- Opening Delimiter -

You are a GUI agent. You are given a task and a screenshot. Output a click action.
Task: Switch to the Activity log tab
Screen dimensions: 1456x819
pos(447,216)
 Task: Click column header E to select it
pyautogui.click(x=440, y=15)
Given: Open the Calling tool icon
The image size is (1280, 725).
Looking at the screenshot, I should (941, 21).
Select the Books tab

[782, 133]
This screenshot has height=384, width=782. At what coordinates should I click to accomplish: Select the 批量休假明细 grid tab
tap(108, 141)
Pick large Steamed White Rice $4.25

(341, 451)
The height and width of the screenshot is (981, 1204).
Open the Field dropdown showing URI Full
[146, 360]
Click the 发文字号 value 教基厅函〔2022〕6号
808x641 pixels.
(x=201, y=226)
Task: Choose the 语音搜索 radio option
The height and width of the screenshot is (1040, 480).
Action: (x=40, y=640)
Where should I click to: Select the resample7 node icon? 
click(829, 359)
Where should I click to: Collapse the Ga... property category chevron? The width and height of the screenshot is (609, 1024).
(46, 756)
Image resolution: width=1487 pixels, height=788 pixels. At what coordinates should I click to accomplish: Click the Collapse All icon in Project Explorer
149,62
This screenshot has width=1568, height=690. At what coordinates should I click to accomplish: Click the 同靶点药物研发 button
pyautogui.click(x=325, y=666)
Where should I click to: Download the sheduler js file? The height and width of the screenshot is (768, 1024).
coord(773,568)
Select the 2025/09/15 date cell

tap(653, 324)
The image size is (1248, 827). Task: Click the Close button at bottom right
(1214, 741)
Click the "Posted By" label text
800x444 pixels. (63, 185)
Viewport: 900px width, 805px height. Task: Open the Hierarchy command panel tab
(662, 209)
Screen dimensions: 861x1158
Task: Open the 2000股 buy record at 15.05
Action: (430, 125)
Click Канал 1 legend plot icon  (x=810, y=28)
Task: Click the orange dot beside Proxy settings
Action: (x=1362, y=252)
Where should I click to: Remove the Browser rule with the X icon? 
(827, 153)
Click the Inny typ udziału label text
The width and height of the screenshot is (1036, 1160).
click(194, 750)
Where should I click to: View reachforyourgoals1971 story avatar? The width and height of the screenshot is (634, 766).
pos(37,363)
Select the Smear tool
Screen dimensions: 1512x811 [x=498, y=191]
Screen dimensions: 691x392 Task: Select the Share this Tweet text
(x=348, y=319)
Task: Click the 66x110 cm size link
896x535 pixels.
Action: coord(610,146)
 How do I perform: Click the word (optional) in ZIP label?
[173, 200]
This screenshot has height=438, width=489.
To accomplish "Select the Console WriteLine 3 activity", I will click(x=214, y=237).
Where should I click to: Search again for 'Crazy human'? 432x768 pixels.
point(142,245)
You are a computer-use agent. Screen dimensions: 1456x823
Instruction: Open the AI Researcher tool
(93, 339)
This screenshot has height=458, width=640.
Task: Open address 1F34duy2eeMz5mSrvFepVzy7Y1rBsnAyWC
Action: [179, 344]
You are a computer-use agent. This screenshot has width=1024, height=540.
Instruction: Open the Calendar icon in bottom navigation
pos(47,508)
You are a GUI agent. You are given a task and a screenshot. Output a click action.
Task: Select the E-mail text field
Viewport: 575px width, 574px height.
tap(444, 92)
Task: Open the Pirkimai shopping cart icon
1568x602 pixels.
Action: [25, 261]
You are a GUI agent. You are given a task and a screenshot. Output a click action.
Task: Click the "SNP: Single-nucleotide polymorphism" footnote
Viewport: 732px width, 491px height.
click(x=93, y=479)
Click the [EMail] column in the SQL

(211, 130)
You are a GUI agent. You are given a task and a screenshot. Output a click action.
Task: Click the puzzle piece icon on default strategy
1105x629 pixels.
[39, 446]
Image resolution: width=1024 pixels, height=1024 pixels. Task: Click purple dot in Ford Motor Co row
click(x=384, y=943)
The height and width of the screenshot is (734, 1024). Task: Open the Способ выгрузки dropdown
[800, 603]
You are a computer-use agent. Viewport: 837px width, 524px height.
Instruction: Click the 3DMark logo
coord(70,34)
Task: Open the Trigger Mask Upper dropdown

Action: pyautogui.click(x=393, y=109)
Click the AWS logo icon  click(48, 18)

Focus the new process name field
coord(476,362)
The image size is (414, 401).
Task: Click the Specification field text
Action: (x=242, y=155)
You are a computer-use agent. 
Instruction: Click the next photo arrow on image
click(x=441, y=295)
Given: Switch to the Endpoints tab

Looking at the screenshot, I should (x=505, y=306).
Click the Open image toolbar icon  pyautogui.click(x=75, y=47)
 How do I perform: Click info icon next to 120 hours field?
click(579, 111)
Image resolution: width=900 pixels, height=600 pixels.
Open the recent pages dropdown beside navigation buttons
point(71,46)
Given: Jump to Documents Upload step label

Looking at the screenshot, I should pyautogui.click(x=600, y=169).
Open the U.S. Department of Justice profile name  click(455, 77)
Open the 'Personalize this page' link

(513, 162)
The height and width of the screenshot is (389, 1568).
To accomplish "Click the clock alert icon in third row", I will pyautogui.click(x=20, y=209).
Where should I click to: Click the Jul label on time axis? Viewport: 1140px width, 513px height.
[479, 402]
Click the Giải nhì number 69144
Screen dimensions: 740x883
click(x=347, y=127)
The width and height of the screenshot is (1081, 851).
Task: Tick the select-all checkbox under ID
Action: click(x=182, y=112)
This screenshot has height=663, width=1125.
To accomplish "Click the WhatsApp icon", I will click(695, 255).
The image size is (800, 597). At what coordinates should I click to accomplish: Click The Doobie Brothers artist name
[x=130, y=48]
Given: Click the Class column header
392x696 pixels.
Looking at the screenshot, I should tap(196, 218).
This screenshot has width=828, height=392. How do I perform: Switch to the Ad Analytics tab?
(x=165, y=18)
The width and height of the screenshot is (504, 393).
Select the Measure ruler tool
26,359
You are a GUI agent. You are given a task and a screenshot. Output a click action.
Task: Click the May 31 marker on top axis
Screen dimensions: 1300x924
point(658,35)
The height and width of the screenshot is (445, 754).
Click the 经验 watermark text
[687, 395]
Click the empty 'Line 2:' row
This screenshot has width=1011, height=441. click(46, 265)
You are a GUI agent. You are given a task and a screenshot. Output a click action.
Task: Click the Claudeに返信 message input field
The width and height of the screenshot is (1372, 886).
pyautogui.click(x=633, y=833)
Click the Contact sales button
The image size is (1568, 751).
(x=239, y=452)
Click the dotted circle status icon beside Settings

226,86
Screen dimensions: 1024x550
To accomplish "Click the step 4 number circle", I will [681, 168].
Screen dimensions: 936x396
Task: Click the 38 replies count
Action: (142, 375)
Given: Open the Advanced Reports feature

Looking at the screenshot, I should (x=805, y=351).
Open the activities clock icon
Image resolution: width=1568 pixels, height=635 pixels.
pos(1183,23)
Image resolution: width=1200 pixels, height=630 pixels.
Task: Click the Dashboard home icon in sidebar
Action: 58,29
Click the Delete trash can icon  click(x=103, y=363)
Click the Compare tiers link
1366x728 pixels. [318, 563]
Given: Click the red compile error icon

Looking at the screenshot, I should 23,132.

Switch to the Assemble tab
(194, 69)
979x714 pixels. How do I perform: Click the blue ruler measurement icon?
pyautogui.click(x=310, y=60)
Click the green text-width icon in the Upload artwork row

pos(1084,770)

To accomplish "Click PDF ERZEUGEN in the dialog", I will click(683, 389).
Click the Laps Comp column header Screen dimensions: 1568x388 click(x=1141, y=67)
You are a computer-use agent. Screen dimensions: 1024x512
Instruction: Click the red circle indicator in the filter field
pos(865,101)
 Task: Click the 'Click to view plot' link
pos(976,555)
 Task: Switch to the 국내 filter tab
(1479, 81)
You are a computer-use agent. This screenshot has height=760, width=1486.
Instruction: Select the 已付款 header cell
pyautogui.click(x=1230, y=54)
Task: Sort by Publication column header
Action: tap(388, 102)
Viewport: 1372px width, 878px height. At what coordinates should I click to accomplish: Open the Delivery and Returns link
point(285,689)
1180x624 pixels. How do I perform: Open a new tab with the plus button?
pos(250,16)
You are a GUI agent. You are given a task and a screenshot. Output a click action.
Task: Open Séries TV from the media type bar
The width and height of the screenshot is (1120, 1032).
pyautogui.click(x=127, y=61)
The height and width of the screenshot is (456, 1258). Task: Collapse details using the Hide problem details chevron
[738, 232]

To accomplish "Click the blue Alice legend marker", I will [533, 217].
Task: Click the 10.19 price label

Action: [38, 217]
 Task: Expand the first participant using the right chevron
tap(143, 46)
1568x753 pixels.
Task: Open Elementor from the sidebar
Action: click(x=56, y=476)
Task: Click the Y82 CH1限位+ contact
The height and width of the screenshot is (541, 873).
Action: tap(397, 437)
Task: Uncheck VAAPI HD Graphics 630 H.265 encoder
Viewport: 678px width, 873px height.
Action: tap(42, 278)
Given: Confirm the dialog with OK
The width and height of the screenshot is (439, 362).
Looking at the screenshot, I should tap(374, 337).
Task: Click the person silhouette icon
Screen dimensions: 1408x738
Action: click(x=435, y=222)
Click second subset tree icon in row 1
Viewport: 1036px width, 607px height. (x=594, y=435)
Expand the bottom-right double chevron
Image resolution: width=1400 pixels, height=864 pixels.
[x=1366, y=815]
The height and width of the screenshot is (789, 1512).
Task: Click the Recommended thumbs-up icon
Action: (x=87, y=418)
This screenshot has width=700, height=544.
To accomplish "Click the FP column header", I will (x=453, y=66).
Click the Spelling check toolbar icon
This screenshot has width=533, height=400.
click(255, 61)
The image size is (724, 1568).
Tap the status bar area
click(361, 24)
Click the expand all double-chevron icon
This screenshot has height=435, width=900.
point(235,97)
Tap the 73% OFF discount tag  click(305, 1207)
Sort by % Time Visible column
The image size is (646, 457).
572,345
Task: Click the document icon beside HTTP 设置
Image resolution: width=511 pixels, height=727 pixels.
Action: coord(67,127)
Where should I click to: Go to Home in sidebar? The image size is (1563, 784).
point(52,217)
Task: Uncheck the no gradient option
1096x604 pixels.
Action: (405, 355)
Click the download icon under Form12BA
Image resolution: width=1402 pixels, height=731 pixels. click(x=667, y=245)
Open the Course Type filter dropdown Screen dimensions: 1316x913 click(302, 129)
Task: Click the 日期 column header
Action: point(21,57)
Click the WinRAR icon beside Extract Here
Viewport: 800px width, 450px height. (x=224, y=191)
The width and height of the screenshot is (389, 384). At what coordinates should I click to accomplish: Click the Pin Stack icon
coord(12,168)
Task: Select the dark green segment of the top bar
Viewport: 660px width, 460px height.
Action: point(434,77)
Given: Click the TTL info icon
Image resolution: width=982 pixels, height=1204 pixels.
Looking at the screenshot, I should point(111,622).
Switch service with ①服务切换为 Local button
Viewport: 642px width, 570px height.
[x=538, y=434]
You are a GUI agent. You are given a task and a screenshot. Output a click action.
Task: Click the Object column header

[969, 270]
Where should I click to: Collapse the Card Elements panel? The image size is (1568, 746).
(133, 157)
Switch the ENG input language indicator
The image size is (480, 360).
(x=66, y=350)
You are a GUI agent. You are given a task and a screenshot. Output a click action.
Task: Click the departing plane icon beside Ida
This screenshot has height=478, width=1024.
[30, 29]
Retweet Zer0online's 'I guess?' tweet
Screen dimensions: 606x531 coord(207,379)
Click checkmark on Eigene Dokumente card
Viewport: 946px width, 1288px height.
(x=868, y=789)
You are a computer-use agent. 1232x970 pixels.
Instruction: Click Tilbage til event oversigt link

- Closing Delimiter -

Try it:
Return all lines from the material that contain "marker".

Expected answer:
Task: Click the May 31 marker on top axis
To accomplish "Click the blue Alice legend marker", I will [533, 217].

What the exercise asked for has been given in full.